Traduit par Victor Stepien, Institut Coppet

Robert Higgs est senior fellow en économie politique à l’Independent Institute et éditeur de l’Independent Institute Review. Il est le récipiendaire du Prix Gary G. Schlarbaum 2007 pour l’ensemble de ses réalisations pour la cause de la liberté. 

Comment avez-vous connu la théorie économique autrichienne ?

Je l’ai connue par hasard, et j’en ai appris davantage petit à petit. À la fin des années 60, alors que je venais juste de commencer mon professorat à l’université de Washington, je suis tombé par hasard sur un article de Hayek datant de 1945, qui s’intitule « L’utilisation de la connaissance dans la société ». Cela m’a beaucoup plu, je l’ai utilisé dans mes cours, je l’ai cité dans mes publications, même si au début je n’ai pas vraiment compris la manière dont son argumentation différait de la microéconomie classique et de « l’économie de l’information » que j’avais déjà absorbées des publications de George Stigler et des autres économistes de l’École de Chicago.

Peu de temps après, alors que je commençais à mieux comprendre Hayek, j’ai lu La Constitution de la liberté, et cela m’a beaucoup impressionné par son étendue et sa profondeur scientifique. À ce moment-là, grâce à mes études doctorales à l’université Johns Hopkins, j’avais déjà compris le côté bénéfique du système des prix, mais je ne m’étais pas encore défait de l’économie sociale néo-classique, avec sa panoplie d’exemples de « défaillances du marché ».

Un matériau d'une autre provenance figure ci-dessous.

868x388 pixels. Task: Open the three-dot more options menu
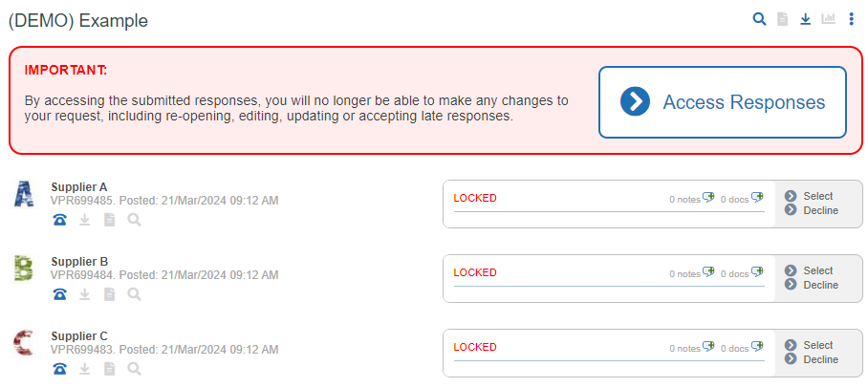pyautogui.click(x=852, y=19)
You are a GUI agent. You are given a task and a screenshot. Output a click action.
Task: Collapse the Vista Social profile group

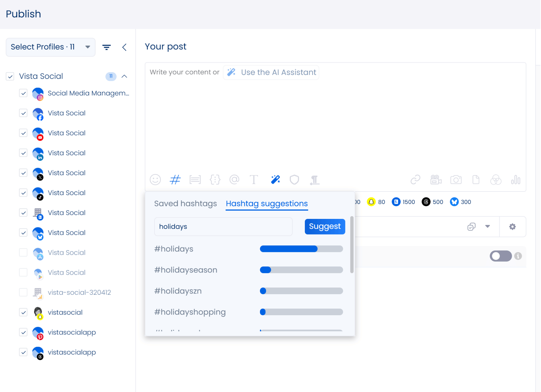coord(124,76)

La lecture de Hayek m’a mené vers Mises, dont j’ai lu le traité s’intitulant L’Action humaine à la fin des années 70. Ce livre a profondément influencé ma pensée économique. Hayek, c’est tout du moins l’impression qu’il m’avait donné, n’avait pas remis en question ma conception positiviste des fondements scientifiques de l’économie. Mises, par contre, a changé ces fondements, et j’ai réfléchi à ses formulations épistémologiques pendant des années avant de vraiment les comprendre. L’idée que tout peut être simultanément : 1) apodictiquement certain a priori 2) porteur de signification et vrai de manière empirique, m’a semblé difficile à assimiler intellectuellement, même si finalement j’ai réussi à le faire.

Après L’Action humaine de Mises, je me suis mis à lire davantage de ses publications ainsi que celles de Hayek, mais aussi d’autres publications d’économistes autrichiens, notamment Rothbard (qui a influencé ma pensée politique et historique davantage que ma pensée économique), Kirzner et Garrison.

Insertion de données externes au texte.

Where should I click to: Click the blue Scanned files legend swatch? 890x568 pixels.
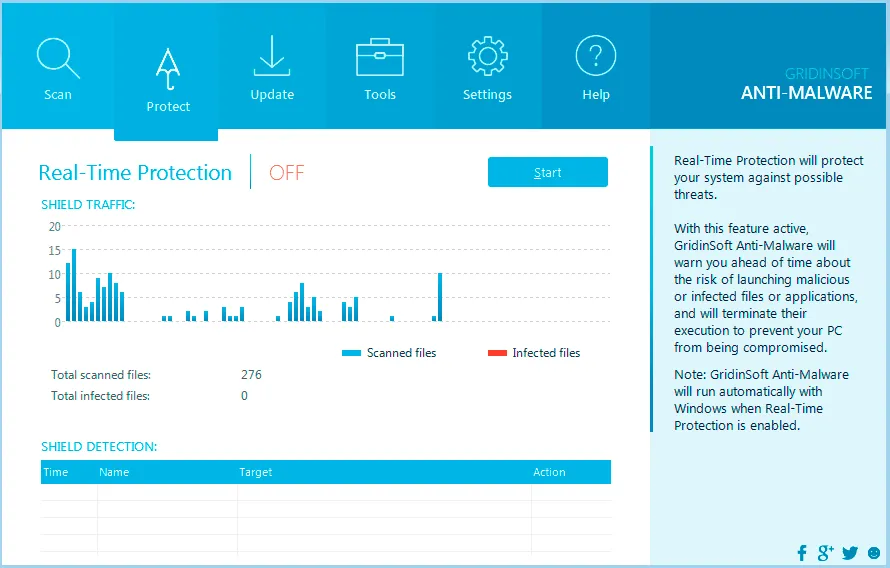(351, 353)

Pourquoi vous êtes-vous senti attiré par l’économie autrichienne ? Quels sont les principaux traits distinctifs que vous appréciez le plus dans l’école autrichienne par rapport à d’autres approches plus conventionnelles ?

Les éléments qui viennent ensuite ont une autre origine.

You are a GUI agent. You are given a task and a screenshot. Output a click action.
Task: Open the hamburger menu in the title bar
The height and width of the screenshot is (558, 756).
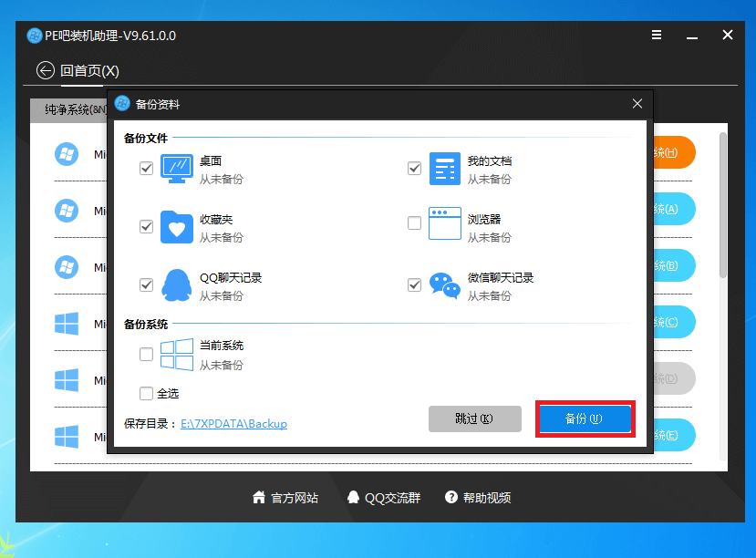pyautogui.click(x=657, y=35)
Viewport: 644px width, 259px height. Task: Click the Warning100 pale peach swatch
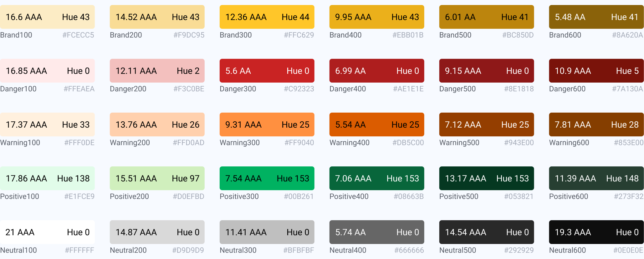click(47, 124)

J’ai tout de suite apprécié le réalisme de l’économie autrichienne, en contraste flagrant avec les présuppositions irréalistes de la théorie économique néoclassique et de la stupidité effrontée de nombre de ses modèles et implications. Avec un fondement dans l’axiome d’action et les implications que l’on déduit logiquement de cet axiome, ainsi que de ses propositions auxiliaires bien fondées, l’économie autrichienne permet de disposer d’une « logique de choix » solide qui ne tourne pas autour de données économétriques ou d’autres méthodes d’expérimentations empiriques. Cette logique de choix peut alors s’appliquer à une interprétation d’actions et d’interrelations complexes dans la sphère empirique.

Mais surtout, lorsqu’on comprend l’économie autrichienne, on se rend compte que l’économie plus classique est l’opposé complet de ce qu’elle prétend être : ce n’est pas une science, mais du scientisme. En se basant sur une imitation grossière de la physique du XIXe siècle, elle présuppose de manière implicite ou explicite que les actions humaines peuvent être comprises de la même manière que les biologistes entendent les mouvements et les interactions des particules matérielles, des substances chimiques, et des courants électriques. Malheureusement pour les économistes classiques, contrairement aux particules, aux substances chimiques et aux courants électriques, les êtres humains ont des intentions, dont ils prennent la décision pour changer d’avis plus tard, ainsi qu’une possibilité de créativité dans leurs choix ou d’inventions de moyens pour atteindre un projet qu’ils ont choisi. Seule une science qui reconnaît la nature essentielle des êtres humains, et la manière dont ils se distinguent des particules matérielles ou des courants électriques, peut permettre d’arriver à une compréhension des actions humaines. L’économie néoclassique cache sa nudité épistémologique derrière des habits de représentations symboliques et de manipulations mathématiques traduites par des modèles formels. Une fois qu’on se rend compte de ce qu’ils font, et de ce qu’ils présupposent, dans cette foire d’idiots savants, il apparaît évident que presque rien ne peut faire face à une critique sérieuse.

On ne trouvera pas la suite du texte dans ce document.